((

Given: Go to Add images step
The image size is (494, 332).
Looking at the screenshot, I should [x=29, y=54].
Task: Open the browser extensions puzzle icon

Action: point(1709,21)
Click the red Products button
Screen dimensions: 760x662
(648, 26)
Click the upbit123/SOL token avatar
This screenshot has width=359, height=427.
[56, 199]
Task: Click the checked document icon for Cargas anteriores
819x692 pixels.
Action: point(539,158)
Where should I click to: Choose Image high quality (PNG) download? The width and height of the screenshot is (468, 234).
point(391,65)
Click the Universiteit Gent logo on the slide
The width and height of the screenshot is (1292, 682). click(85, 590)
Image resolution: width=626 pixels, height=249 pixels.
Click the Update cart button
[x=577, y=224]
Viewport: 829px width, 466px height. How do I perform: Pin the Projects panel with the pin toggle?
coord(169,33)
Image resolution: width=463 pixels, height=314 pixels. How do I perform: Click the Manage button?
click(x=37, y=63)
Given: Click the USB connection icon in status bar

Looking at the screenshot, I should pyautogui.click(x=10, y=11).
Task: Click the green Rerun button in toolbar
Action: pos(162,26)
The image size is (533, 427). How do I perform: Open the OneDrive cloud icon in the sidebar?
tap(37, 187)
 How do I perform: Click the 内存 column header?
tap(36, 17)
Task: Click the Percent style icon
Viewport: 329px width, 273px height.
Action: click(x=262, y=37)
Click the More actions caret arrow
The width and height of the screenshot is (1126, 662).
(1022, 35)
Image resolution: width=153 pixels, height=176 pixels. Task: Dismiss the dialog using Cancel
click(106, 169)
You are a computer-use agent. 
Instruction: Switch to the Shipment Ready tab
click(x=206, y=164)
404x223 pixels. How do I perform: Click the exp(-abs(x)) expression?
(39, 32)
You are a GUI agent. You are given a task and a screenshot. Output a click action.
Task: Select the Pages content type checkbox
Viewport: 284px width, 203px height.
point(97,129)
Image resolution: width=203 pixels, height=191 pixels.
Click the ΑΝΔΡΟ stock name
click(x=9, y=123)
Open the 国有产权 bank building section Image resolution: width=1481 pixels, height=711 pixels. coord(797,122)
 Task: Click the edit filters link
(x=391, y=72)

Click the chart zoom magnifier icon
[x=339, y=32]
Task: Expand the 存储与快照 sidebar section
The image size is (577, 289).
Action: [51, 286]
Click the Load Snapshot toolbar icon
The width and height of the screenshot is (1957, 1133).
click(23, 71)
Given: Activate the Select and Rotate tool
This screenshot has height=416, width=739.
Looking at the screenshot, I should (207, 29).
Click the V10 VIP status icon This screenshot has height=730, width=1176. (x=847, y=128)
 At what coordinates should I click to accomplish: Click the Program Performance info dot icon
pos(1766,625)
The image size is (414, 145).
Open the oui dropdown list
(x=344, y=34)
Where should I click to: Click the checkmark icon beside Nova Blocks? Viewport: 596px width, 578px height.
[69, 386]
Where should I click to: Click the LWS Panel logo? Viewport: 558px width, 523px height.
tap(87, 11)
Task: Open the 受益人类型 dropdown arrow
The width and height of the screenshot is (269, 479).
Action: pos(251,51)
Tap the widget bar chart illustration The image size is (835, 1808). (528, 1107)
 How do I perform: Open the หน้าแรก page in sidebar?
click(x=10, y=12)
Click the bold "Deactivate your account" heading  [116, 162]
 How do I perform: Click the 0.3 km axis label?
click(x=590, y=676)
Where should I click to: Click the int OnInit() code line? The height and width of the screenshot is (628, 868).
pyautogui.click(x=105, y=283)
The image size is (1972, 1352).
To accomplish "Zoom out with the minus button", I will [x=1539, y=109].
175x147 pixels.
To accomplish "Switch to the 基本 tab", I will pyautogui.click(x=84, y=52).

))

Please rewrite the entries as a numbered list, starting at the line containing "Tap the widget" and ending at the last line of the entries, with blank lines omitted.

TASK ANSWER
1. Tap the widget bar chart illustration The image size is (835, 1808). (528, 1107)
2.  How do I perform: Open the หน้าแรก page in sidebar?
3. click(x=10, y=12)
4. Click the bold "Deactivate your account" heading  [116, 162]
5.  How do I perform: Click the 0.3 km axis label?
6. click(x=590, y=676)
7. Where should I click to: Click the int OnInit() code line? The height and width of the screenshot is (628, 868).
8. pyautogui.click(x=105, y=283)
9. The image size is (1972, 1352).
10. To accomplish "Zoom out with the minus button", I will [x=1539, y=109].
11. 175x147 pixels.
12. To accomplish "Switch to the 基本 tab", I will pyautogui.click(x=84, y=52).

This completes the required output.